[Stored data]

--- START ---

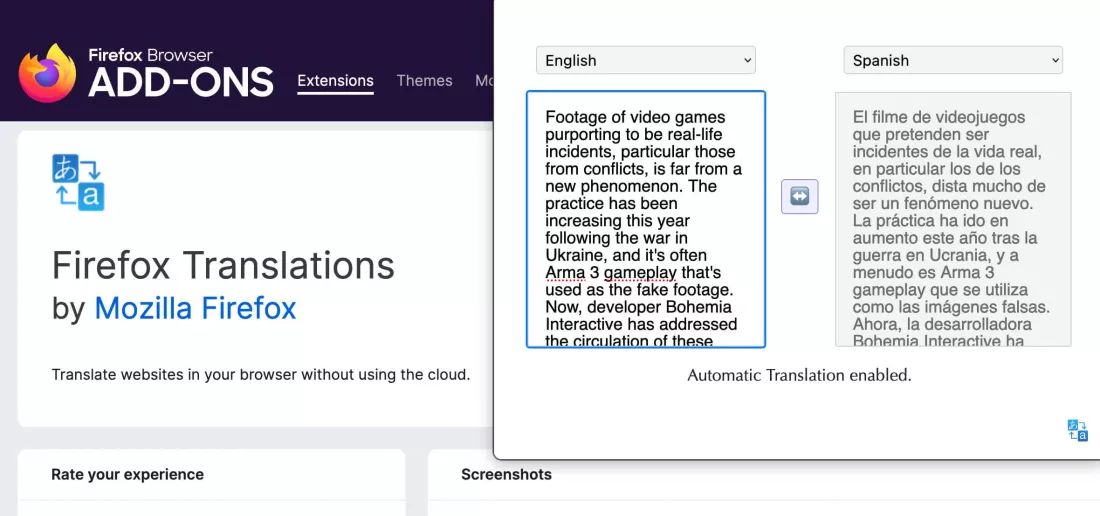Click the Firefox Translations add-on icon
This screenshot has width=1100, height=516.
pos(78,182)
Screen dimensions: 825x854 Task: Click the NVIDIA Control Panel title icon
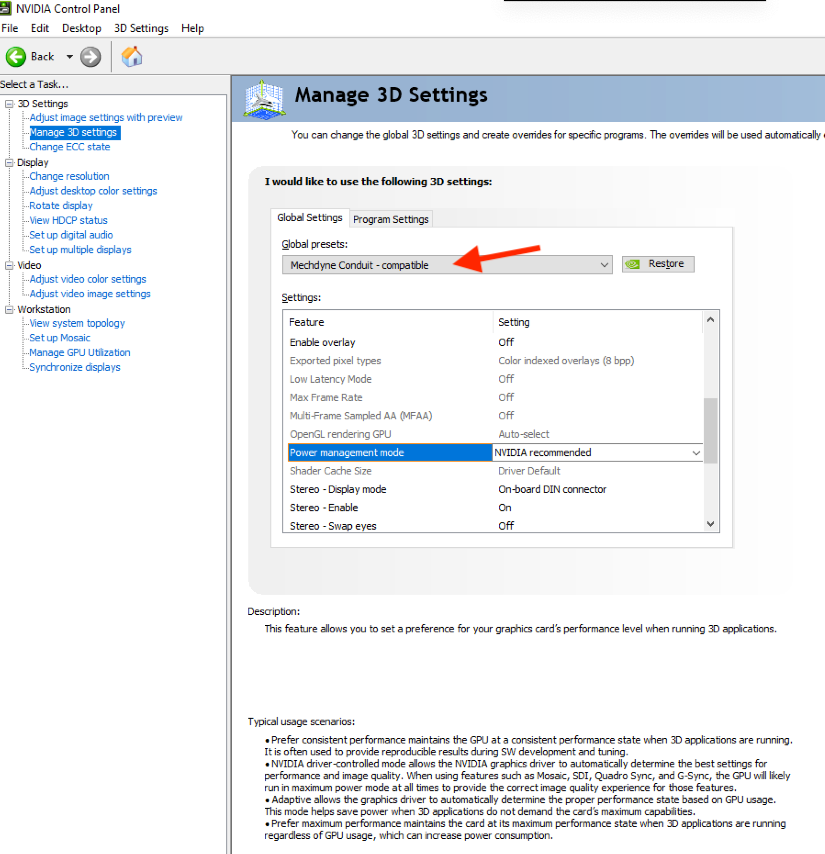8,9
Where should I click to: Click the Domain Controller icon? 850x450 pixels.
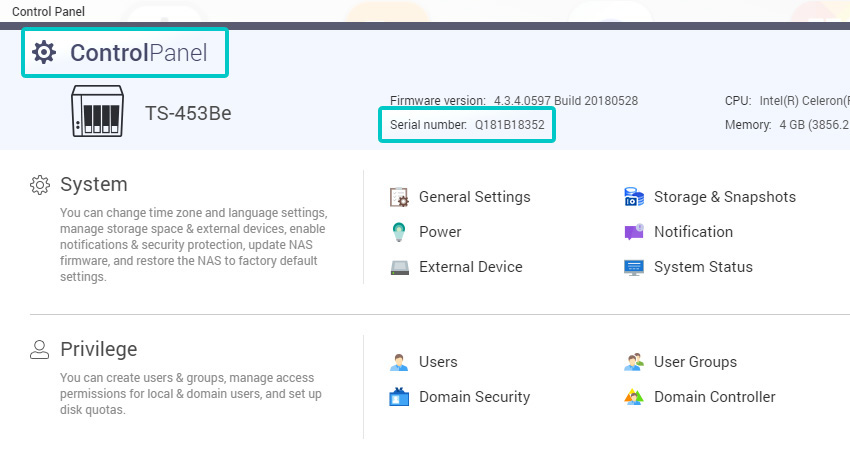coord(634,397)
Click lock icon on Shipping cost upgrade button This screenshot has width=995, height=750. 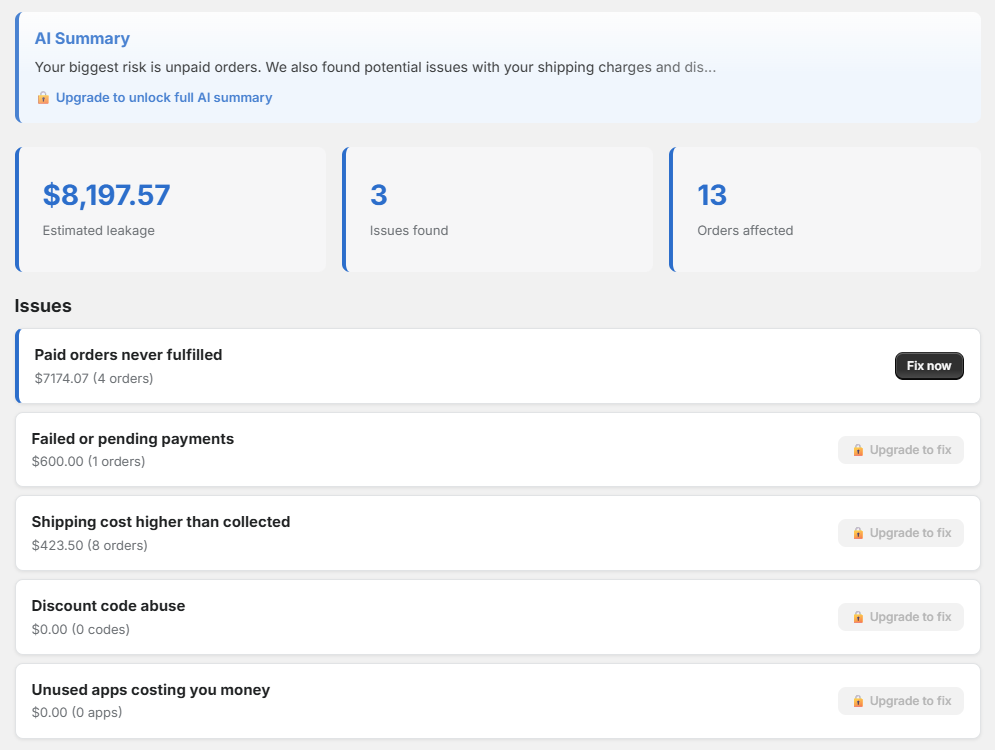[x=858, y=533]
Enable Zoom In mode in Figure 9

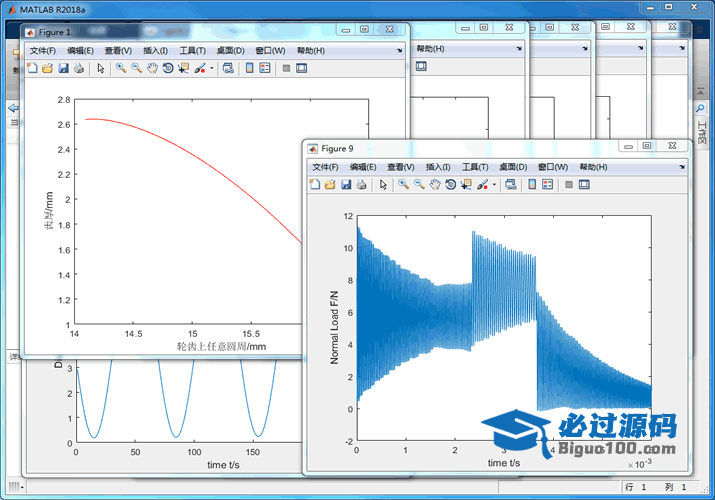[x=403, y=184]
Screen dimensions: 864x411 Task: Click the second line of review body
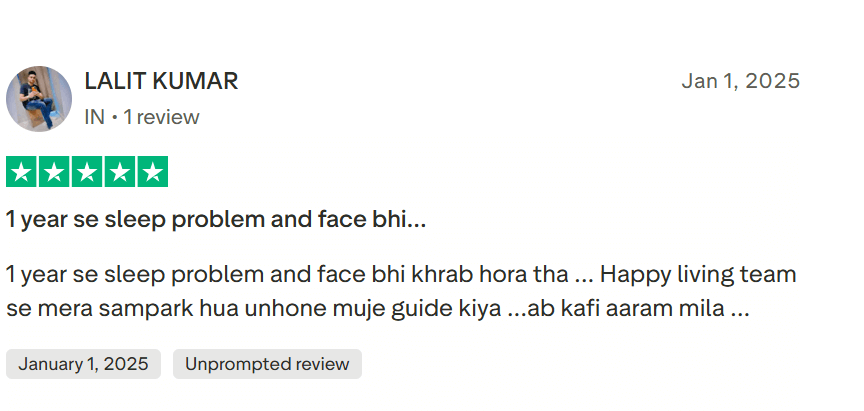(x=378, y=309)
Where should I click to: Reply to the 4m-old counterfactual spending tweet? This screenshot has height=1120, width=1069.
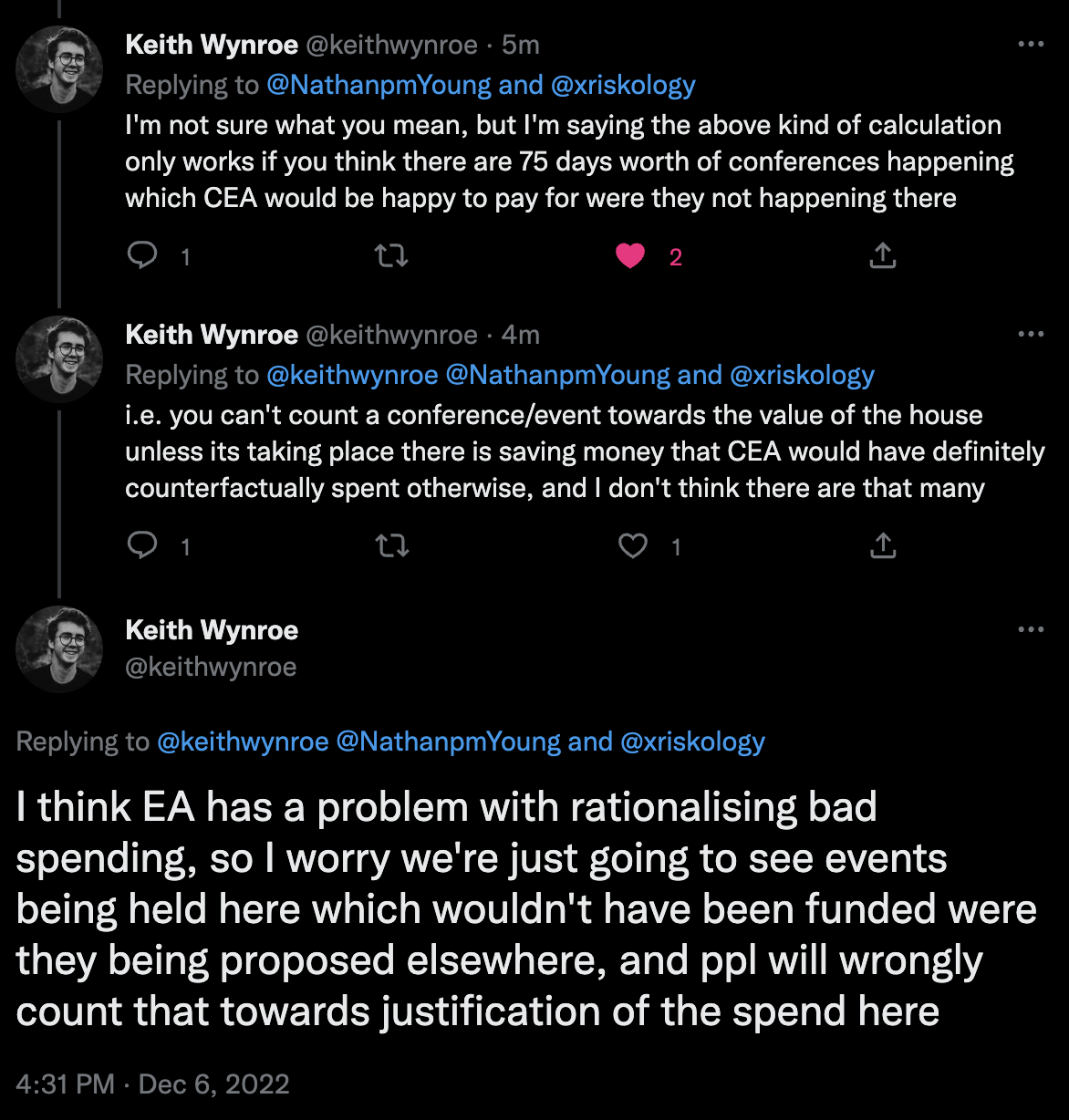142,546
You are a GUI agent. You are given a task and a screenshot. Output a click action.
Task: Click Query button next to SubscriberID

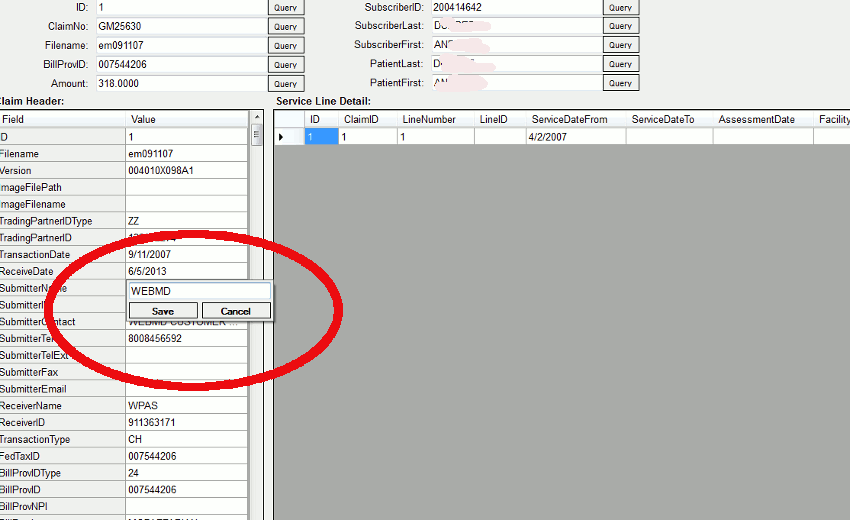pos(620,7)
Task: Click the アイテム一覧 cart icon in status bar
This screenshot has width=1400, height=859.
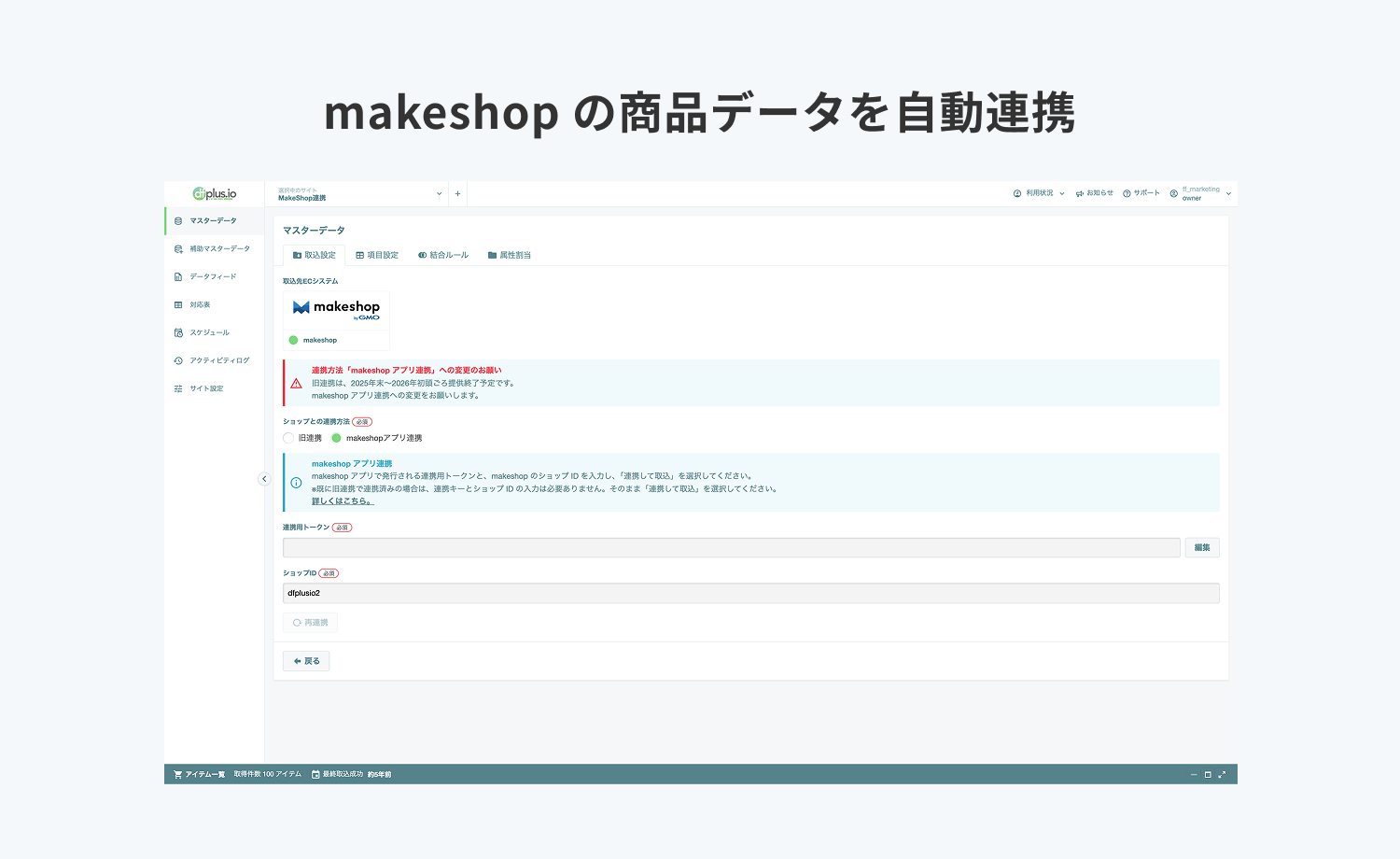Action: 178,774
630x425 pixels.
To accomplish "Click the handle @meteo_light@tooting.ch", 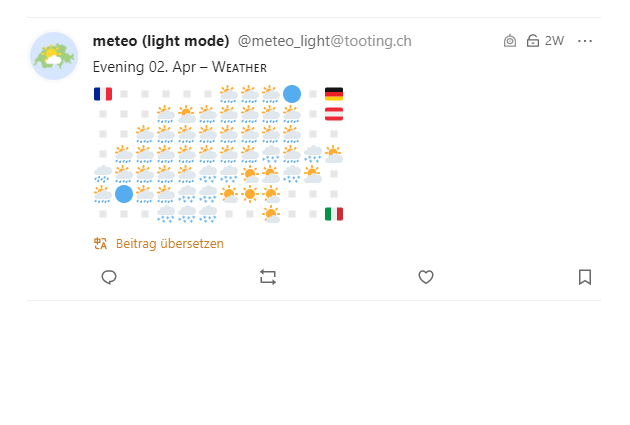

--- END ---

(Exercise description): Retype the lines starting with the one that holds "Task: Click the アイテム一覧" and ending with the last line of the data above, both included; skip the pictures.

(Exercise solution):
Task: Click the アイテム一覧 cart icon in status bar
This screenshot has width=1400, height=859.
Action: 178,774
630x425 pixels.
To accomplish "Click the handle @meteo_light@tooting.ch", 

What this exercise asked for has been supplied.